» **TASK DIRECTIONS**
Filter the records below and copy every line containing the word "avatar".

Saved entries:
---

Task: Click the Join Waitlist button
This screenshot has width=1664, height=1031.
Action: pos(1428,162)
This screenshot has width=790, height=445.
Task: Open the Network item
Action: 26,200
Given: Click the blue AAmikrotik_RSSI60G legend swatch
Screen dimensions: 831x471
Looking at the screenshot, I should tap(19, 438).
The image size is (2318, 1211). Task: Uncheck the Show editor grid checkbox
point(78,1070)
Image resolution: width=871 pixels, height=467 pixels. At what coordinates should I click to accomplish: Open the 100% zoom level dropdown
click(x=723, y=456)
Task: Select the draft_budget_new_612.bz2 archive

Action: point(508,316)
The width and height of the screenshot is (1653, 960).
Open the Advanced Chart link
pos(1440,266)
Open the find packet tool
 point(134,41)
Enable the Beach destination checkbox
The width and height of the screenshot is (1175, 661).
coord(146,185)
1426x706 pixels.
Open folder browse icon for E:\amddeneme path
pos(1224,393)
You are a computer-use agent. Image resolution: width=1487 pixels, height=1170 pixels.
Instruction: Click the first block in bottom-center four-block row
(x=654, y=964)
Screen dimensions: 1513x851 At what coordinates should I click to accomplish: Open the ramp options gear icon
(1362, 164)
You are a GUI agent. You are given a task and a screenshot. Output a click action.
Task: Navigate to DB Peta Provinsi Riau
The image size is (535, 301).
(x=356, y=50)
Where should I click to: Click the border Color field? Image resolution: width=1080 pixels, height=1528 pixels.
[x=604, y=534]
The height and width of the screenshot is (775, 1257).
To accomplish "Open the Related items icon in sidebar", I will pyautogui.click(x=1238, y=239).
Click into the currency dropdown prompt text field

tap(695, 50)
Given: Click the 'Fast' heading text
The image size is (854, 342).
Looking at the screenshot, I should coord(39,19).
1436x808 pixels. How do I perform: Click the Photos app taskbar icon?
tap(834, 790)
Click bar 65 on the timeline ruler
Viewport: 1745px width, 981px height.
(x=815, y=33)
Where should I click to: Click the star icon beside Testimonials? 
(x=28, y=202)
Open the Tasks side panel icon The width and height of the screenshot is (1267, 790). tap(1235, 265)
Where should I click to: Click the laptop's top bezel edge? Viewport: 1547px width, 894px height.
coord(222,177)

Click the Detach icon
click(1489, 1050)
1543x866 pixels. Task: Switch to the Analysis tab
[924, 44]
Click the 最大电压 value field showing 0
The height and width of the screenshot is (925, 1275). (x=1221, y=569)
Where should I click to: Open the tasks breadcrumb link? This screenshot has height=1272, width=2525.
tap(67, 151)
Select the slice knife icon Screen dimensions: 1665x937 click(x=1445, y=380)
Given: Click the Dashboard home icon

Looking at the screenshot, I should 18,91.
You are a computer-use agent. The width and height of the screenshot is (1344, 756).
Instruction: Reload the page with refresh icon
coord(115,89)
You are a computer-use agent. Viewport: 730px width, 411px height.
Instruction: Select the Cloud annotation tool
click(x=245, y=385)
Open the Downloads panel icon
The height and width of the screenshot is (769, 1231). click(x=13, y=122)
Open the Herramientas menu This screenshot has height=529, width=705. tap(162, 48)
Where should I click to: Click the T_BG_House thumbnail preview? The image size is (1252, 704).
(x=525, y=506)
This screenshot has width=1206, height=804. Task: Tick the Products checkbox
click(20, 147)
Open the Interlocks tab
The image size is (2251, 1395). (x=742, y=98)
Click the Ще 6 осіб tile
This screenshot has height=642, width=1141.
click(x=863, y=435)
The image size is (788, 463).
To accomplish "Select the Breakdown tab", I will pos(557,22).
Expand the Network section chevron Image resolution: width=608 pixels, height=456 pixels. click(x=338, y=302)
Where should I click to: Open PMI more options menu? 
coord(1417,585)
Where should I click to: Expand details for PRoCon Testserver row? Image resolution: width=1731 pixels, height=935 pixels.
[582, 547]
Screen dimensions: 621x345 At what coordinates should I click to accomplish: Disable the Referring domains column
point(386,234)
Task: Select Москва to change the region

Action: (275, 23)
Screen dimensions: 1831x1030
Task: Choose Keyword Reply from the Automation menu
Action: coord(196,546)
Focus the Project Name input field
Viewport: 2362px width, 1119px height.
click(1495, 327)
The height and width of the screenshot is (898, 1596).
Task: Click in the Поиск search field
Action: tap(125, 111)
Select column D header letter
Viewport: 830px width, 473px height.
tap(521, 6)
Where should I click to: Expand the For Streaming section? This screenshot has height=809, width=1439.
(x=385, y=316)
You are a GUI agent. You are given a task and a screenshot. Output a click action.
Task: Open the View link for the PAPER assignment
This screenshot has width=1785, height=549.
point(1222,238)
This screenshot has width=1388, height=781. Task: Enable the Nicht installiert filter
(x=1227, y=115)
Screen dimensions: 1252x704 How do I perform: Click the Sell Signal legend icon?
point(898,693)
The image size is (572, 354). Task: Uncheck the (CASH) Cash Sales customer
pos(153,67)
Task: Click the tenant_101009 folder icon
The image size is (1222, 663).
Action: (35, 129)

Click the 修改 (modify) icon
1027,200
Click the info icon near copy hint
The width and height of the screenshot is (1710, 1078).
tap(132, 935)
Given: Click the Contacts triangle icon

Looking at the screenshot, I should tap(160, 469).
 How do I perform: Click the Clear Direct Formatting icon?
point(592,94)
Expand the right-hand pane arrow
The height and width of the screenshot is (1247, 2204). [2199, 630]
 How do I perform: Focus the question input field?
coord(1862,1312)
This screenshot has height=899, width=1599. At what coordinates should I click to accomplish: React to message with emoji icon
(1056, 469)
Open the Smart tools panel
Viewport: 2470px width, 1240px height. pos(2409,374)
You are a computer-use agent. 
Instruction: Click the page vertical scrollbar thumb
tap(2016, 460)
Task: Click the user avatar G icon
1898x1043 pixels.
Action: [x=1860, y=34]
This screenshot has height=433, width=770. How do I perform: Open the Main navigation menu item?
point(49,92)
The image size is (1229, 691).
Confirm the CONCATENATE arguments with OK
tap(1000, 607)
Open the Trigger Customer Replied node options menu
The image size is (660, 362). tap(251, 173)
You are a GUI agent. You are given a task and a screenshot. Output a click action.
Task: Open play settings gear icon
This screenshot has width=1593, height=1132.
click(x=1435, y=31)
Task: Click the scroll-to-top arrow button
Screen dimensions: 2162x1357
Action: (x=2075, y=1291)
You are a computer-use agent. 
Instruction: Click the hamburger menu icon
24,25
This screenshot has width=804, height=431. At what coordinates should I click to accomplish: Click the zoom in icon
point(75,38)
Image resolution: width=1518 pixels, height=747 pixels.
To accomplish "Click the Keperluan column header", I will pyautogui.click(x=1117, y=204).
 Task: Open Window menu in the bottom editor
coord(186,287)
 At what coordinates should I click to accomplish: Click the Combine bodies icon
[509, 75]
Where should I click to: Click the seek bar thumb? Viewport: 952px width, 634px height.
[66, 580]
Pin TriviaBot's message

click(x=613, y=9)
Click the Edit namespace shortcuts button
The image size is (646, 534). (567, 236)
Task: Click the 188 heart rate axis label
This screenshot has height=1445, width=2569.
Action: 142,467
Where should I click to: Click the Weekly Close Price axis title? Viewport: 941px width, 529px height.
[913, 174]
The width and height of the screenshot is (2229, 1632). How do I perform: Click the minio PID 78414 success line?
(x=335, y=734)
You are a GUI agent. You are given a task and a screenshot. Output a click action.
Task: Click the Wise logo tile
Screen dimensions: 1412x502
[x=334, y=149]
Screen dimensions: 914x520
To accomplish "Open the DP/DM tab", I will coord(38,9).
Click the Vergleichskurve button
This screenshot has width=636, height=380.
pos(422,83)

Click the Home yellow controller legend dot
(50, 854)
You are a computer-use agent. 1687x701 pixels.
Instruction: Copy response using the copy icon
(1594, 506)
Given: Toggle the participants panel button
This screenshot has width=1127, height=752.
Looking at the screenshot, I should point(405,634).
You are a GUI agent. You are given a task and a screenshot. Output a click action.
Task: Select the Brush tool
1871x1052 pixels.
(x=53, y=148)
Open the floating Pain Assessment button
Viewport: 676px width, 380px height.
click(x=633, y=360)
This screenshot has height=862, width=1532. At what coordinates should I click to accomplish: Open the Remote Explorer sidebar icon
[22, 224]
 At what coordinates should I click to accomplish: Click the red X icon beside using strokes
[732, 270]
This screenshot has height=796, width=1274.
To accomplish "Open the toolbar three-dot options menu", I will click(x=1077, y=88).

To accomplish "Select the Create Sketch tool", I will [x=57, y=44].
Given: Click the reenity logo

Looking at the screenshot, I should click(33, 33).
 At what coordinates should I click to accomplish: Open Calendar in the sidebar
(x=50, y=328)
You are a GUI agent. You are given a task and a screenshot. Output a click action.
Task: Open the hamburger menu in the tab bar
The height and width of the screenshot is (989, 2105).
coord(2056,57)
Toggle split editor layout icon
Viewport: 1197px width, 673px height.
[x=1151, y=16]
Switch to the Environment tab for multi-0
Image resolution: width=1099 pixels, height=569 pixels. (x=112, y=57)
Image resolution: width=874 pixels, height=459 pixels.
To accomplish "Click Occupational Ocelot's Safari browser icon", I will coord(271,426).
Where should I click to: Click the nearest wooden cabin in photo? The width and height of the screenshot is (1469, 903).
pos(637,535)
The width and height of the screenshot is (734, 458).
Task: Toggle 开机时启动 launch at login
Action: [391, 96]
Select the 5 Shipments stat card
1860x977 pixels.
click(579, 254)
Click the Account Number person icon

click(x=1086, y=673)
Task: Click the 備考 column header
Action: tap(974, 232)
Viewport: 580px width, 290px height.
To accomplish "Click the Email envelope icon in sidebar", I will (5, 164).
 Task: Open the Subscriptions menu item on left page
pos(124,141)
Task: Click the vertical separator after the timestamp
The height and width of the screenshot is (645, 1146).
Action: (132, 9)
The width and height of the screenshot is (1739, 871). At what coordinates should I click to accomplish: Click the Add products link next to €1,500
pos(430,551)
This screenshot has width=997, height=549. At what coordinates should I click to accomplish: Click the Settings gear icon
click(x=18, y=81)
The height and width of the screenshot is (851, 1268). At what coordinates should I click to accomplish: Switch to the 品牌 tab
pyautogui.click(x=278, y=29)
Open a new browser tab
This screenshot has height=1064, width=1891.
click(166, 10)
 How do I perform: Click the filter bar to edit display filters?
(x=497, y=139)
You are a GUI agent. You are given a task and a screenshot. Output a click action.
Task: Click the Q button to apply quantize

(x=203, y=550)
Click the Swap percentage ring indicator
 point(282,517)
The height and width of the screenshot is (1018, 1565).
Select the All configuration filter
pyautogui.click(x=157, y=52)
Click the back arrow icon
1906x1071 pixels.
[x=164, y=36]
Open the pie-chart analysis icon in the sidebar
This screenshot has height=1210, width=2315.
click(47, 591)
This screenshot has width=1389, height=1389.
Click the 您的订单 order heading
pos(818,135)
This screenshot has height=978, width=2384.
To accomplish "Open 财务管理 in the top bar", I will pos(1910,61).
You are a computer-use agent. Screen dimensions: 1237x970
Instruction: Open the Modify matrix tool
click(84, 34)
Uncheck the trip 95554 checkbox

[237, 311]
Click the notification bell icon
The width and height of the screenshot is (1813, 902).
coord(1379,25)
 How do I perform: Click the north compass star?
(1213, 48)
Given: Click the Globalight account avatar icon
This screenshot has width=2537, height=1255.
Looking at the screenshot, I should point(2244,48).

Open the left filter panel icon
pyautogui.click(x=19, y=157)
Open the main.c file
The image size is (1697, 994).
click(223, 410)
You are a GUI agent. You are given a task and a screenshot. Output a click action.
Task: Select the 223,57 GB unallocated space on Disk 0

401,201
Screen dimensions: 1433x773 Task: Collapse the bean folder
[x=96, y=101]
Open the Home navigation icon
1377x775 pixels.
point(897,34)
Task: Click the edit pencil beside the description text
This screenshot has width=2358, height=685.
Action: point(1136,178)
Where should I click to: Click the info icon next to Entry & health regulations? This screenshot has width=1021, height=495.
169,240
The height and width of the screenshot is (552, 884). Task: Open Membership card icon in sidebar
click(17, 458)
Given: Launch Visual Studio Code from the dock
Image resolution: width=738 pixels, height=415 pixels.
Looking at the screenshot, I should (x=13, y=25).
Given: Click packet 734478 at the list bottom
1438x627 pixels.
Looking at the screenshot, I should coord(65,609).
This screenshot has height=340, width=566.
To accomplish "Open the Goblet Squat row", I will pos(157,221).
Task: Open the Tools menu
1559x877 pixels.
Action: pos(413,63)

---

» **RESPONSE BELOW**
Task: Click the user avatar G icon
Given: Click the Globalight account avatar icon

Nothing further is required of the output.